First, Marian’s verse is a soaring dreamscape of fantasy and yearning. It’s almost erotic in how fully alive her yearning is— and I don’t think I had ever previously acknowledged that about this character. (I mean: the clues were all there, she reads Balzac for goodness sake!)

    Second, theatre is a team sport. So while I appreciate a lovely solo as much as they next soprano (LOL), there is nothing like making music in a group— and this particular group is world class.


This production brings together an incredible cast and creative team. What has it been like worth with the incredible ensemble of artists?

A chef is only as good as their tools and ingredients.
A painter only as good as their materials.
A tennis player made better by the quality of their opponents.
By this logic, a theatre artist is only as good as their playmates (and it’s called a “play” for a reason.)

    Every member of our creative team and ensemble is world class-- I’m particularly awed by Raquel Adorno’s costume designs and honored beyond language to share a stage (and a dressing room!) with the Chicago theatre legend that is Janet Ulrich Brooks as Mrs. Paroo, and the rising star that is Kai Edgar Joseph as Winthrop.

These are only a few of the team players that awe me, daily.

    The majority of my work occurs with KJ Hippensteel’s Harold Hill. KJ’s Harold is one of the most fully-realized, heartfelt portrayals of the role I’ve seen— he has the stage charisma of a cult leader and the endlessly likable charm of Dick Van Dyke, and though I don’t know a great deal about the finer details of his personal life, one can tell he really loves his wife (it’s something you can see in his eyes, in his work.) I think one can always tell when an actor knows/has known true love— it’s incredibly special to act with.
    KJ is also so willing and available to exposing the vulnerabilities of Harold Hill (which always, on some level, requires exposure of the actor-self too— and that takes a tremendous courage).  To borrow a metaphor from above, it’s a gift to play “pro-tennis” with him. Long may KJ Hippensteel lead companies.

    But the deepest gift of this experience has been collaboratively re-creating a new vision of Marian Paroo with our director-choreographer Katie Spelman. Katie and I met and worked together 5 years ago, and formed an intense adult-friendship bond that was instantaneous (and mutually insistent upon being permanent.)
    One of the things that has been breathtaking is how our deep knowledge of one another has informed and shaped the mutual creation of this “new” Marian. This Marian is informed by both of us, who share much in common with Marian herself, and with one another as deeply feeling, intelligent women with much to give the world and sometimes getting in our own (different) ways.
    The moments of side-splitting laughter, of debate, of shared vision, of exponential, mushrooming creativity are endless between us.
    But it is the moments of what I can only describe as platonic intimacy that have defined our collaboration. One rehearsal memory is so private and tender it doesn’t belong anywhere but in my memory, but suffice it to say the exchange in rehearsal silently expressed Katie saying “let me give this to you” and my silent reply being “let me do this for you.” The end result is an act of service to Marian, to all woman, to art, and to one another. I don’t know that I’ve ever had an experience like it.
+++
*Problems to solve*
[1] From the interview, reproduce word for word the part that opens with the words containing "Second, theatre is" and closes with "of their opponents.".
[2] Answer these questions using the interview:
(a) Which author does Marian read?
(b) Whose costume designs particularly awe the speaker?
(c) How many years ago did the speaker and Katie Spelman first meet and work together?

*Stored records*
+++
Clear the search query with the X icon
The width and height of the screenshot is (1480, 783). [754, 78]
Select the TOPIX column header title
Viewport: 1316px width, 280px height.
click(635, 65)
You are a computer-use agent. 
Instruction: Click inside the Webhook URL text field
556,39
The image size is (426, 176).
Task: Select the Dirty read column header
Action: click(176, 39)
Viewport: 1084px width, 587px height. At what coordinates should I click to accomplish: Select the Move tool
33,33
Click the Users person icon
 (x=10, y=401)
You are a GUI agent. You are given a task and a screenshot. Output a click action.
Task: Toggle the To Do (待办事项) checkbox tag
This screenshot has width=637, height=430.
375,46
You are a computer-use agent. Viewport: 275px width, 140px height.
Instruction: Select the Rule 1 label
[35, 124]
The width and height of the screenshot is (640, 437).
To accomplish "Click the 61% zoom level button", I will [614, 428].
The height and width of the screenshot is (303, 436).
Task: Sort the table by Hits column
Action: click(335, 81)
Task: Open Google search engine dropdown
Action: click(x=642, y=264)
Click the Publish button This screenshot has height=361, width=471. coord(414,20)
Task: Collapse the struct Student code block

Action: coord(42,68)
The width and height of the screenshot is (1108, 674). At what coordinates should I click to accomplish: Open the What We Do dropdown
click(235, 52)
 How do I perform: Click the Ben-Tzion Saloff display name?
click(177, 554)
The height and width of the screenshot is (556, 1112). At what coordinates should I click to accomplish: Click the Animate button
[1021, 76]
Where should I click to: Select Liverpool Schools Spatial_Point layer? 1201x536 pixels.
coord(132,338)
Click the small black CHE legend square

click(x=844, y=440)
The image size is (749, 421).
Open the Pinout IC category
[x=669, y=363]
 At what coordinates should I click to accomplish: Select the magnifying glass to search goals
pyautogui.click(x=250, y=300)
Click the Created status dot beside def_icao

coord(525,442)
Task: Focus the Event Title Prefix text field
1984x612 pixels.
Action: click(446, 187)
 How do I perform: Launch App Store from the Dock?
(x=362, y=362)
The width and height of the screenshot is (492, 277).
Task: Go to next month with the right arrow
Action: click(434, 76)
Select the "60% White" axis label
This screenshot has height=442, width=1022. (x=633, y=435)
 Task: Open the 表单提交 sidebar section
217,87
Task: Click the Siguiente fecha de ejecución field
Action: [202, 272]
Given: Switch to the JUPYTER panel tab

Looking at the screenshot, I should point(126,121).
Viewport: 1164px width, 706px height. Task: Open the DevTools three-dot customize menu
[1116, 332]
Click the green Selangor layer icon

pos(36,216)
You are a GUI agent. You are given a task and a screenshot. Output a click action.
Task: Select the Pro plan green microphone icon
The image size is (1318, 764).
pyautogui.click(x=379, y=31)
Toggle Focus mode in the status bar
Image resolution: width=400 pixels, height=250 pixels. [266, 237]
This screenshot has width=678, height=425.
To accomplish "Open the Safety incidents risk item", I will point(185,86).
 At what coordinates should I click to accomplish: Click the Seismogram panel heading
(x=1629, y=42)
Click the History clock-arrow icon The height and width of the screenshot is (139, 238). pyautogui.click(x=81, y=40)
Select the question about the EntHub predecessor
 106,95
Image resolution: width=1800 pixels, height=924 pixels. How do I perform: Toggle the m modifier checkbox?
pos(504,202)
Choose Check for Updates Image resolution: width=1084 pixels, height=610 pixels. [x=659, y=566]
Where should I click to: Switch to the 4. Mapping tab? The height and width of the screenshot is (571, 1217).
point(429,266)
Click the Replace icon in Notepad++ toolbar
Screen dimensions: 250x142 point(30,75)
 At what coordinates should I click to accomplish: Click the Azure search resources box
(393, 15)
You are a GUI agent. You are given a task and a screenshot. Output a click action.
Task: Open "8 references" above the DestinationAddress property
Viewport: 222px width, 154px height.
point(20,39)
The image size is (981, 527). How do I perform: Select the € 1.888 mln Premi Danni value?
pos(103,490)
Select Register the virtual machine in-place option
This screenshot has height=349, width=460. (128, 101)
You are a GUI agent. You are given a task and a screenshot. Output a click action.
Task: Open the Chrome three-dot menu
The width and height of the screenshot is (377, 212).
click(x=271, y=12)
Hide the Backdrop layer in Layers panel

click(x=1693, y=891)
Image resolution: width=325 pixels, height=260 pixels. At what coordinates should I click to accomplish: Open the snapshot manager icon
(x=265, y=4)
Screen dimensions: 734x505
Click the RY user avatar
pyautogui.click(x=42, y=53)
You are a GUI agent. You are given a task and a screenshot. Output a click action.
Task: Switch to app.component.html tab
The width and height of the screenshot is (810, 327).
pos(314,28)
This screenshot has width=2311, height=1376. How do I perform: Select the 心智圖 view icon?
+++
*Task-by-task results*
[1]
Second, theatre is a team sport. So while I appreciate a lovely solo as much as they next soprano (LOL), there is nothing like making music in a group— and this particular group is world class.


This production brings together an incredible cast and creative team. What has it been like worth with the incredible ensemble of artists?

A chef is only as good as their tools and ingredients.
A painter only as good as their materials.
A tennis player made better by the quality of their opponents.

[2]
(a) Balzac
(b) Raquel Adorno's
(c) 5 years ago